Epidemiologists examining causes of deaths reported from Feb. 11 to March 5 have added 59 deaths to the storm’s toll, bringing it to 210.
July 14, 2021, 4:03 p.m. ET
The death toll from the freezing winter weather that battered Texas and caused widespread power outages this year has risen by 59, bringing the total to 210, officials said.
The human loss — of young and old, in urban and rural communities — has devastated families across Texas. The Department of State Health Services, which released the latest data on Tuesday, said the numbers could rise as epidemiologists examine the causes of deaths reported from Feb. 11 to March 5.
“The majority of confirmed deaths were associated with hypothermia,” the department said in a report. Other deaths were caused by vehicle accidents, carbon monoxide poisoning, falls, fire, and exacerbation of chronic illnesses tied to the winter storm, it said.
The deaths took place across 60 counties, the data shows. The hardest hit were Harris County, with 43 confirmed storm deaths; Travis County, with 28; and Dallas, with 20.
Harris County, which includes Houston, is the state’s most populous county, with more than four million people, followed by Dallas County, with more than 2.6 million. Travis County, which includes Austin, the state capital, is the fifth most populous, with about 1.2 million people.
The winter storm swept across Texas in mid-February, plunging the state into freezing cold and pushing the power grid to the brink of collapse. Millions of residents were forced to boil water, use generators, huddle in idling cars for heat and scour for wood to feed fires during some of the most frigid weather recorded in state history.
Initial estimates for the death toll were 57 in mid-March, but the toll continued to climb as the months unfolded, reaching 111 at the end of the month, department figures show. It was revised twice in April until it reached 151.
Epidemiologists continue to scrutinize death certificates, linking causes of death to the storm, the department said. Another update will most likely come next month before the health department issues a final report, Douglas Loveday, a department spokesman, said on Wednesday.
The scale of loss ranked the storm far above other disasters in the state, even worse than Hurricane Harvey, which claimed at least 68 lives in 2017.

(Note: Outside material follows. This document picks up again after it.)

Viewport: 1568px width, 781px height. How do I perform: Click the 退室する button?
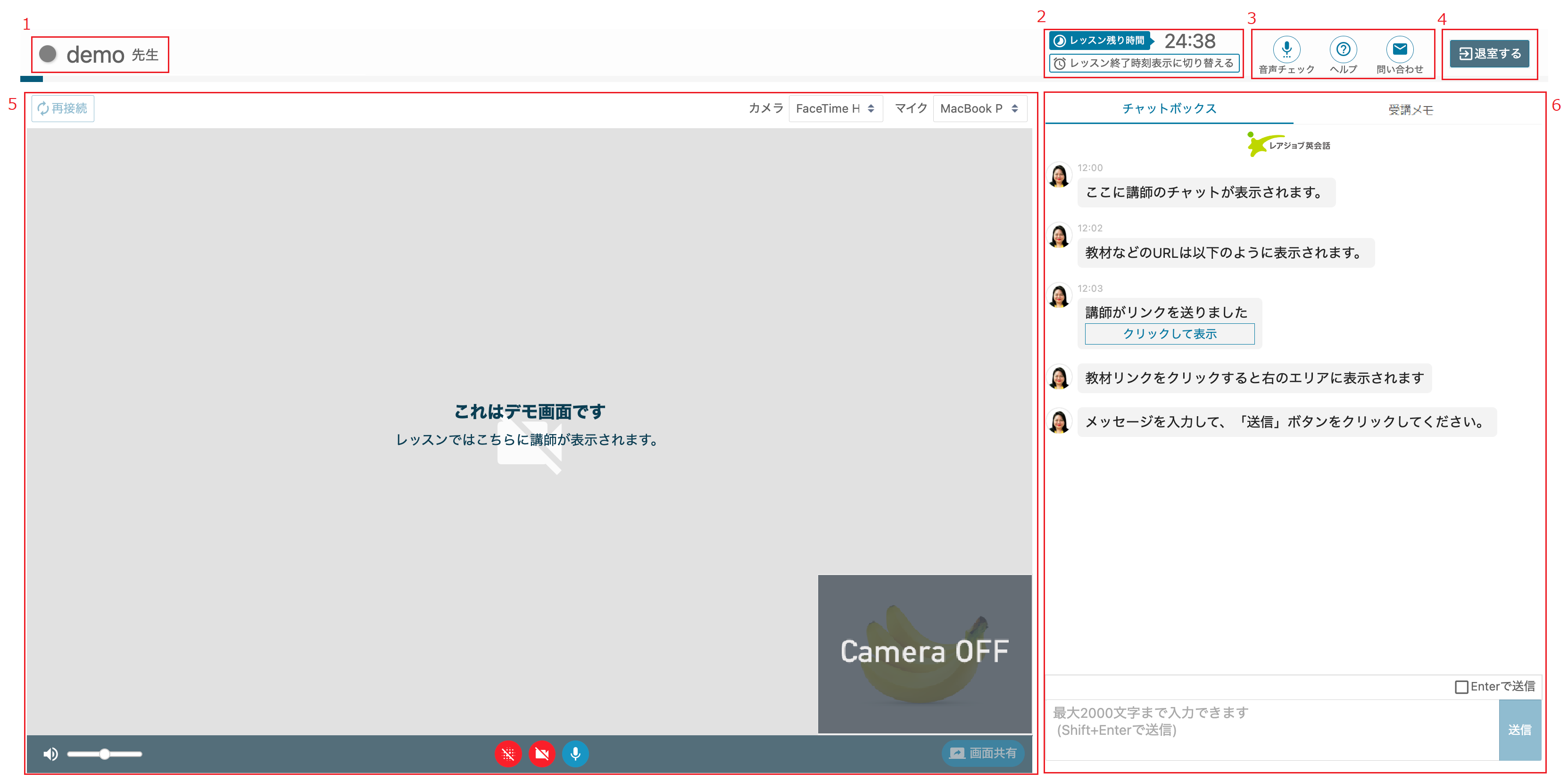tap(1489, 54)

The fallout of the winter storm included calls for accountability from elected officials and the regulation-resistant power industry in Texas, the nation’s leading energy-producing state.
“People needed heat, people needed power and they didn’t have it for days,” Celesté Arredondo-Peterson, a director with the Texas Organizing Project, an advocacy group, said in an interview.

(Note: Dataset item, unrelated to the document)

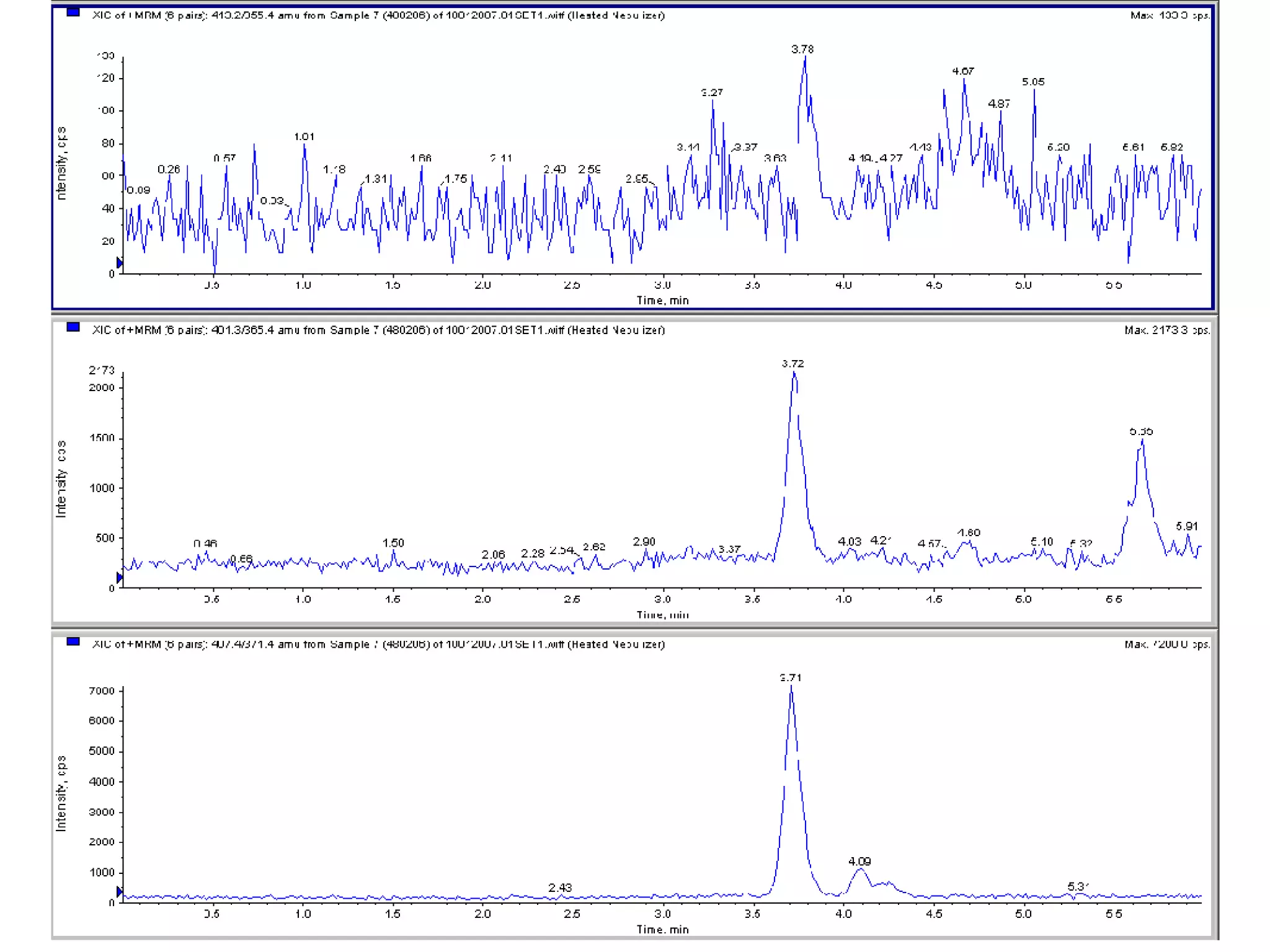Click the 1.01 peak label in the top pane
Viewport: 1270px width, 952px height.
tap(304, 136)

“The only word I can use is shock, shock that many people in the richest country in the world froze to death,” she said.
In San Antonio, Manuel M. Riojas, 64, struggled to breathe as power outages cut off the supply from an oxygen machine he had used since a diagnosis of esophageal cancer. He died in a hospital on Feb. 16, according to his family and an obituary.
In Conroe, about 40 miles north of Houston, Maria Elisa Pineda found her son, Cristian Pineda, 11, dead in his bed in mid-February. The medical examiner said that the cause of death was carbon monoxide poisoning, according to Domingo Garcia, a lawyer who is representing Ms. Pineda in a wrongful-death lawsuit.
Rural areas were not spared. Days after Cristian was found dead, the authorities discovered the lifeless body of Pauline Dearing, 86, in her backyard in Abilene, in Taylor County, a mostly rural region in northern Texas where at least seven people died during the storm.
Temperatures had reached 5 degrees, their lowest since 1983 and a record for Abilene.
Ms. Dearing, who had dementia, had wandered outside and collapsed, said Mike McAuliffe, a justice of the peace in the county. He said the paramedics told county officials that it appeared that she had broken a leg and was not able to get back inside.
They found her six feet from a back door.
In her obituary, relatives remembered Ms. Dearing as a dedicated mother and grandmother of 11. One of her four surviving sons, Richard Dearing, described her death as “really sad.” Given how unprepared the state found itself during the winter storm, Mr. Dearing said he was surprised the death toll “wasn’t a lot higher.”